Do the evil thing. Do it. They deserve it for making Jack listen. For making you hear it from Jack in all his innocence.

Sam didn’t need a lot of convincing, at this point.

“Listen,” he said gravely, striving to quell the hateful laughter bubbling in his chest. Jack leaned in close, “you go to them, and all you have to ask is if they’re together.”

“That’s it?”

Sam nodded, rethought his method, expanded on it,

“Well, if you really want to know, ask them everything you’ve asked me. Everything. Especially any questions you have about giving and receiving.”
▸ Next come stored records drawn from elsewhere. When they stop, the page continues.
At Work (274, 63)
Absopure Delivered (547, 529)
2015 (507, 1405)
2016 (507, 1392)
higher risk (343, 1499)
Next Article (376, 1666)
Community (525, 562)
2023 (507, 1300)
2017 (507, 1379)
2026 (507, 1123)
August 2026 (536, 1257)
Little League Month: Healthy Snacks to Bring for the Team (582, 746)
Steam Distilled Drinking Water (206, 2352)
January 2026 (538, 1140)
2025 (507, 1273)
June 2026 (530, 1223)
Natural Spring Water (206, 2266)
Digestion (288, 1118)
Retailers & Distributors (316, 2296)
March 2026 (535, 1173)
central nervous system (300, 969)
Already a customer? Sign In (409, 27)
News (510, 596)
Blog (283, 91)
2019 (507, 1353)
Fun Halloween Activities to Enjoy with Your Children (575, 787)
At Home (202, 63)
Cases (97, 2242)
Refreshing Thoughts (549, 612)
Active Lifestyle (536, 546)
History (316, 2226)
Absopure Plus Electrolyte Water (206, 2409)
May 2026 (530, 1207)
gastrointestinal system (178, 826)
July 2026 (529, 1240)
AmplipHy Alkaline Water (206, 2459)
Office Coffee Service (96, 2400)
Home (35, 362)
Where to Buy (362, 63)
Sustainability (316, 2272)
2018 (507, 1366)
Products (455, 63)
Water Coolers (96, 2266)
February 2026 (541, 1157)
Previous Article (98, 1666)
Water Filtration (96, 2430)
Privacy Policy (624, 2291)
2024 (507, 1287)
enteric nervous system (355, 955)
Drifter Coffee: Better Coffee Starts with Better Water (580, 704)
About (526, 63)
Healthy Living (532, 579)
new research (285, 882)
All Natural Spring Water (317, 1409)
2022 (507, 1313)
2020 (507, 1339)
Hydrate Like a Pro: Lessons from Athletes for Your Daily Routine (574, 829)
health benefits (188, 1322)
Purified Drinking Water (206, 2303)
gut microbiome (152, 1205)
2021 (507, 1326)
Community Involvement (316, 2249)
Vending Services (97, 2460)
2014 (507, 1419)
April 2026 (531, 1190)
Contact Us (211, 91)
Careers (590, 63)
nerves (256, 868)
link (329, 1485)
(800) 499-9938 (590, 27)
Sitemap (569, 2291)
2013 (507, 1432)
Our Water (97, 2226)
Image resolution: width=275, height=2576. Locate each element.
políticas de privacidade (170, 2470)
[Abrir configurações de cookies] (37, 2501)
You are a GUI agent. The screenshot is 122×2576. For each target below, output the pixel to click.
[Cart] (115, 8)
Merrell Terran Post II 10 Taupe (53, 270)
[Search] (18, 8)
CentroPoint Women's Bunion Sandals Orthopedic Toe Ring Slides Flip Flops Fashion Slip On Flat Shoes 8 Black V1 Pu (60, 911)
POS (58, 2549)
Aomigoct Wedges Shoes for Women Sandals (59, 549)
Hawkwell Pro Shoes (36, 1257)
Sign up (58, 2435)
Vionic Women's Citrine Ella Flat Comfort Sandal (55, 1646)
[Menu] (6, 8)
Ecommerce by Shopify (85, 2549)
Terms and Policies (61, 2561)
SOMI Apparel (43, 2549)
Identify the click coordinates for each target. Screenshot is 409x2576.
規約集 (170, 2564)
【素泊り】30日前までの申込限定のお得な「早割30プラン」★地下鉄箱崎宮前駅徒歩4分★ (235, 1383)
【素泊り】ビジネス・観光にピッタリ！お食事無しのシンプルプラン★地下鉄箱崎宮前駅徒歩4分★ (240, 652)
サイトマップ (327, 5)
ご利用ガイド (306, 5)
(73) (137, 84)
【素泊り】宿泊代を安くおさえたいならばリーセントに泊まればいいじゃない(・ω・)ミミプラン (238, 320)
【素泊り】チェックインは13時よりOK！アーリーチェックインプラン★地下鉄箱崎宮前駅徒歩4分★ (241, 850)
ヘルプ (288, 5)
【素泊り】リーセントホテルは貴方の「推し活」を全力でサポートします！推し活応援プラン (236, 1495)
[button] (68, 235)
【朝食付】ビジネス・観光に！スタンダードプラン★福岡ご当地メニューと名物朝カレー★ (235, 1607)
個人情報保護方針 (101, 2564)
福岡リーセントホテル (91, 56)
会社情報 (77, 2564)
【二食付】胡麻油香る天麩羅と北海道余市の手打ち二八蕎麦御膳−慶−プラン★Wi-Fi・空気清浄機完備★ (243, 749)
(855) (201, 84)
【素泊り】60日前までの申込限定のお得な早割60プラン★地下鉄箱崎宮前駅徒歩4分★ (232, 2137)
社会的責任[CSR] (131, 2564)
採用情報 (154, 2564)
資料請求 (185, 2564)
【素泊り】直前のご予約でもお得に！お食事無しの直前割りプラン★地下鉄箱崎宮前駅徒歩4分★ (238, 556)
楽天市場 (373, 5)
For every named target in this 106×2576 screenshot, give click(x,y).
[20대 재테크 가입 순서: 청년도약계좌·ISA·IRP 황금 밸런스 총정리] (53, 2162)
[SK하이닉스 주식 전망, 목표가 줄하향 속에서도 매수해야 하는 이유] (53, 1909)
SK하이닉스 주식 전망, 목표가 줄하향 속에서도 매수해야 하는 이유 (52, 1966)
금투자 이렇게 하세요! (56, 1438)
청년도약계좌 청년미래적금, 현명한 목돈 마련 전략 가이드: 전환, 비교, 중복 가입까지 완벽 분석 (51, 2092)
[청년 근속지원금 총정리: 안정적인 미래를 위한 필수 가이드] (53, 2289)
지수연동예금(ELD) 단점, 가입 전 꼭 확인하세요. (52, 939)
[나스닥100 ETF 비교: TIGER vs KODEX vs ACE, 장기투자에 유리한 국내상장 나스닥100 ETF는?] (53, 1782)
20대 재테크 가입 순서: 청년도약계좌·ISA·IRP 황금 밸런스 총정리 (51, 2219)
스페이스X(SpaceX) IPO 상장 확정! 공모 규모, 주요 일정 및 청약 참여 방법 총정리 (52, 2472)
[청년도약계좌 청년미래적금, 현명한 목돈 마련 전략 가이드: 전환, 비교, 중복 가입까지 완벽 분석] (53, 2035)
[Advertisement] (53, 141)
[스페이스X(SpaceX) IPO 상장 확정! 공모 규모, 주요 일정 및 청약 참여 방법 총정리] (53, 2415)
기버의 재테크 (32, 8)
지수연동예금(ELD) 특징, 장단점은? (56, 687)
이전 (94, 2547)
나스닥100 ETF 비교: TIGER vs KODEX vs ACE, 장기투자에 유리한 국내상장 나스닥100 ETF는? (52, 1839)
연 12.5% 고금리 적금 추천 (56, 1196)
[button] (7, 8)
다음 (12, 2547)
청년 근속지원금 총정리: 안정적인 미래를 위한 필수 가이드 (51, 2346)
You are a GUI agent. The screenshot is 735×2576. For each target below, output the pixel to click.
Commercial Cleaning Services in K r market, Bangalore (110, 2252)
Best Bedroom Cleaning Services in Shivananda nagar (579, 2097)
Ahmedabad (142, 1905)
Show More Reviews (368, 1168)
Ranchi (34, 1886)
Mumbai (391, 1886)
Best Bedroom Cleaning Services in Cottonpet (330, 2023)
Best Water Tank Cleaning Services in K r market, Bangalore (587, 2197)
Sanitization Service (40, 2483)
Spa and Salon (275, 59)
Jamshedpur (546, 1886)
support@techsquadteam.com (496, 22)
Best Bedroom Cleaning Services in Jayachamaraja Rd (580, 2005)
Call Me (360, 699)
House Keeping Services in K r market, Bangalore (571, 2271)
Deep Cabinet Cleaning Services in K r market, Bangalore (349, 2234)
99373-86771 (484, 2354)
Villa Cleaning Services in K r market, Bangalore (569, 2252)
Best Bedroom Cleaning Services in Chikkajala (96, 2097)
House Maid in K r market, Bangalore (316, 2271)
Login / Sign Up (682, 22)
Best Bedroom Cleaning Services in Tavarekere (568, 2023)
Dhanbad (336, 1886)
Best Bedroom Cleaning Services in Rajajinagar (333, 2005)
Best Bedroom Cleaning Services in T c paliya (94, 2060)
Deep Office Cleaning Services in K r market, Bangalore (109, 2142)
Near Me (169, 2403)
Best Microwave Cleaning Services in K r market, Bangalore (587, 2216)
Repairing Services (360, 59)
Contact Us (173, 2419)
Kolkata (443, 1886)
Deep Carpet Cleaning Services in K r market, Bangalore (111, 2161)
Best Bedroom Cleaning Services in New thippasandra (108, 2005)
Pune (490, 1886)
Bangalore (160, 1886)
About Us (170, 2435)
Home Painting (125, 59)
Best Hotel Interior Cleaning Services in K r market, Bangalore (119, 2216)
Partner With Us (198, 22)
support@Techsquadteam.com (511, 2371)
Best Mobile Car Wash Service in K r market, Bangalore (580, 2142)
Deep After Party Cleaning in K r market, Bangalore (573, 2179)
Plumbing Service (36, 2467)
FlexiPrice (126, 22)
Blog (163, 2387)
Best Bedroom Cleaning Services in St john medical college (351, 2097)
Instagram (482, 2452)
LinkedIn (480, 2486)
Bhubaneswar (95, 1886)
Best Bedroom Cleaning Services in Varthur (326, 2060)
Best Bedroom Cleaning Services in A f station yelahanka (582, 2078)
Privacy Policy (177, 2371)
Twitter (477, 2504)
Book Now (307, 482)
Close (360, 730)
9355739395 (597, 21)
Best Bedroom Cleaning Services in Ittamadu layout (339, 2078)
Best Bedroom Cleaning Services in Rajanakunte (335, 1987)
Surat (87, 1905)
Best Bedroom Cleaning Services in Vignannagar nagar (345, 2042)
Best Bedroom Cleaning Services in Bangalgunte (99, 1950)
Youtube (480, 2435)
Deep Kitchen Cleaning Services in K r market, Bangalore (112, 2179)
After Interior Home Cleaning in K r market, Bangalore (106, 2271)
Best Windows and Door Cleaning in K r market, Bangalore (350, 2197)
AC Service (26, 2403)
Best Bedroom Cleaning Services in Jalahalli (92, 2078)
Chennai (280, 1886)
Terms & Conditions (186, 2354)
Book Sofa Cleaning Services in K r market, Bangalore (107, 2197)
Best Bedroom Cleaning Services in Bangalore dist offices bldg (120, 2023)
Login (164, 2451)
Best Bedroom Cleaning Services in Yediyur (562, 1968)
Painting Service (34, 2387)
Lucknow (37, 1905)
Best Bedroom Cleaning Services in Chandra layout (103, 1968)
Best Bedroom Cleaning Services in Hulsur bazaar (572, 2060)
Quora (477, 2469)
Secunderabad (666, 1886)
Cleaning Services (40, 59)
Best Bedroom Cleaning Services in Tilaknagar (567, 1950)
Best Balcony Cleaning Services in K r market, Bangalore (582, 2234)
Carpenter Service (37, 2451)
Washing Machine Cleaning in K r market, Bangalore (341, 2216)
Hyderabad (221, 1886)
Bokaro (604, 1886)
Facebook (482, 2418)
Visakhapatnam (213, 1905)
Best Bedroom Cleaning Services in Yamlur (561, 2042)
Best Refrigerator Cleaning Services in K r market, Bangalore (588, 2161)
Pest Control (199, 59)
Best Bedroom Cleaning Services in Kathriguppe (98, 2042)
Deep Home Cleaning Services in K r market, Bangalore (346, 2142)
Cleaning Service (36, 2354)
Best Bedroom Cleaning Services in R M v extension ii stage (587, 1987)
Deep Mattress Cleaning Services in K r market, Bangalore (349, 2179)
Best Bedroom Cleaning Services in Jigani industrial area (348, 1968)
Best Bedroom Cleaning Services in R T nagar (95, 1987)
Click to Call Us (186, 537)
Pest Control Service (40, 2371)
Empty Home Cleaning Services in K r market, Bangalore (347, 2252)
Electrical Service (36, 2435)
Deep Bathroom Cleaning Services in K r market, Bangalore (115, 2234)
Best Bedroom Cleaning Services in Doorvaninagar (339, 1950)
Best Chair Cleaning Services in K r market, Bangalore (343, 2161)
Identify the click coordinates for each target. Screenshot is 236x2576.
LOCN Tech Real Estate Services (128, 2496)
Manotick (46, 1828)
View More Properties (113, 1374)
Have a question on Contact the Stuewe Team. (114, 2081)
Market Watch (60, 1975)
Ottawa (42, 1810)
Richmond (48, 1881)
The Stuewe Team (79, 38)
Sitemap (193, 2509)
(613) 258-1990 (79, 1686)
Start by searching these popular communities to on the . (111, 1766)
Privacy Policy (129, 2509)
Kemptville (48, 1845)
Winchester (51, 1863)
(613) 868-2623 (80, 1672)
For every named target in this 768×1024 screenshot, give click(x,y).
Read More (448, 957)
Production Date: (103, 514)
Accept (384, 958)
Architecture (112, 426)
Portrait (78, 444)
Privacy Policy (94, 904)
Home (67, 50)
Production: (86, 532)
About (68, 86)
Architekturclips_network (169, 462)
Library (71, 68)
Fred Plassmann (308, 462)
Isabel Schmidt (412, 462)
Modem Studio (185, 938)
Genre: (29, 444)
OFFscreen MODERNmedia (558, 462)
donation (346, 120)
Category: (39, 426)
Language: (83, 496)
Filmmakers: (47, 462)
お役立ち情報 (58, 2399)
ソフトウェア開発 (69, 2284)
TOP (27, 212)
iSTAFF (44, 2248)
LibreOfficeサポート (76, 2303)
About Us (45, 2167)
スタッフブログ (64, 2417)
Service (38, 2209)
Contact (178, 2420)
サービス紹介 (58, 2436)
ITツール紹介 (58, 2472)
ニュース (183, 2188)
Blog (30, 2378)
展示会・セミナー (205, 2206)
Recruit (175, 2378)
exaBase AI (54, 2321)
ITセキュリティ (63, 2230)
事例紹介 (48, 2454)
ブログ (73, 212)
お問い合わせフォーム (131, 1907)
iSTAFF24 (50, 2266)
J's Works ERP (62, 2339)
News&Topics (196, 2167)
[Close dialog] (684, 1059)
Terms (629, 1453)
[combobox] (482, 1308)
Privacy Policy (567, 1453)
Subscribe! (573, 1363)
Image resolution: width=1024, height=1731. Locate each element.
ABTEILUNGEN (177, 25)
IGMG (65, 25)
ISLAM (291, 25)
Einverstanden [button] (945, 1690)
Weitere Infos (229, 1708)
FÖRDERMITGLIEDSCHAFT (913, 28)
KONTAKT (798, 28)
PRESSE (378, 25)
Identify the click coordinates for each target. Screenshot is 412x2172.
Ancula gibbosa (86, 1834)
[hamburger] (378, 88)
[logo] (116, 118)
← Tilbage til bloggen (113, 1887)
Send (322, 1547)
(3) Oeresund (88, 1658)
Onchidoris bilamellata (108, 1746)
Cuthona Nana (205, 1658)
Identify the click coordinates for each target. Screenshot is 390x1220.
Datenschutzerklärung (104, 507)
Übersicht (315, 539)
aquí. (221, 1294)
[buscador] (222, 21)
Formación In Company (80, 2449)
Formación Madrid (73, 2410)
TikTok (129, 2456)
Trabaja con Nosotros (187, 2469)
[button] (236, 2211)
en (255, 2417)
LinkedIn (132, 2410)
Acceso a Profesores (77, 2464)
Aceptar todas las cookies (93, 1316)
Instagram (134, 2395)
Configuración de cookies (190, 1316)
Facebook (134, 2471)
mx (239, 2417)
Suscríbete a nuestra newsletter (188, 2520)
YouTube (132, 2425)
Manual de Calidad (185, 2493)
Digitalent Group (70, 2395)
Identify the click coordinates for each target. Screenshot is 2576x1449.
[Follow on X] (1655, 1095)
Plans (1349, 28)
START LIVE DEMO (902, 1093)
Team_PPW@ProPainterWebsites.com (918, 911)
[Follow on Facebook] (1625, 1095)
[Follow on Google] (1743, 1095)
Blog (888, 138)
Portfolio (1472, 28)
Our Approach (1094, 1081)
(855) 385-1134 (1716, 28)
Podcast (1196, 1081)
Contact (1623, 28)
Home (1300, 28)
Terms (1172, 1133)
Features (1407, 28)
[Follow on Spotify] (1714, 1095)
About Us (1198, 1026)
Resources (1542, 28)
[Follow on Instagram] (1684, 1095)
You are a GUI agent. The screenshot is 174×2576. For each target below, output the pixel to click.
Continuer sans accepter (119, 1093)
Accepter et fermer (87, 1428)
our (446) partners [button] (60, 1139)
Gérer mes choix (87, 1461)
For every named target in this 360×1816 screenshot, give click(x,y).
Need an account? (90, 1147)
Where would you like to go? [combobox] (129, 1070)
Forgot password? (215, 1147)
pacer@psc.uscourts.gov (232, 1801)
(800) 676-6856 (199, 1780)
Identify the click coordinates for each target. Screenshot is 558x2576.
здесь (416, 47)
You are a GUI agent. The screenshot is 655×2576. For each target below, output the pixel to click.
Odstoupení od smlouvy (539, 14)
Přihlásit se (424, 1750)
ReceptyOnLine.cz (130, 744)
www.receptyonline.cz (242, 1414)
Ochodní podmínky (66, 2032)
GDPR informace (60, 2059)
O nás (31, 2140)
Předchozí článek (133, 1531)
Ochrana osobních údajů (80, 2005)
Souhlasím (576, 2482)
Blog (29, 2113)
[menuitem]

Jack’s eyes sparkled. He had caught on to the brow waggle, the idea of a secret, although he couldn’t know what the secret would be, beyond,

“Right, I’ll ask them all of those things. That I thought about,” air quotes, “myself.”

And if all of Sam’s laundry mysteriously turned pink for the month, if Jack’s winking at Dean and Cas earned him a punch later, it was enough to compensate for the minor aneurysm they’d made him suffer.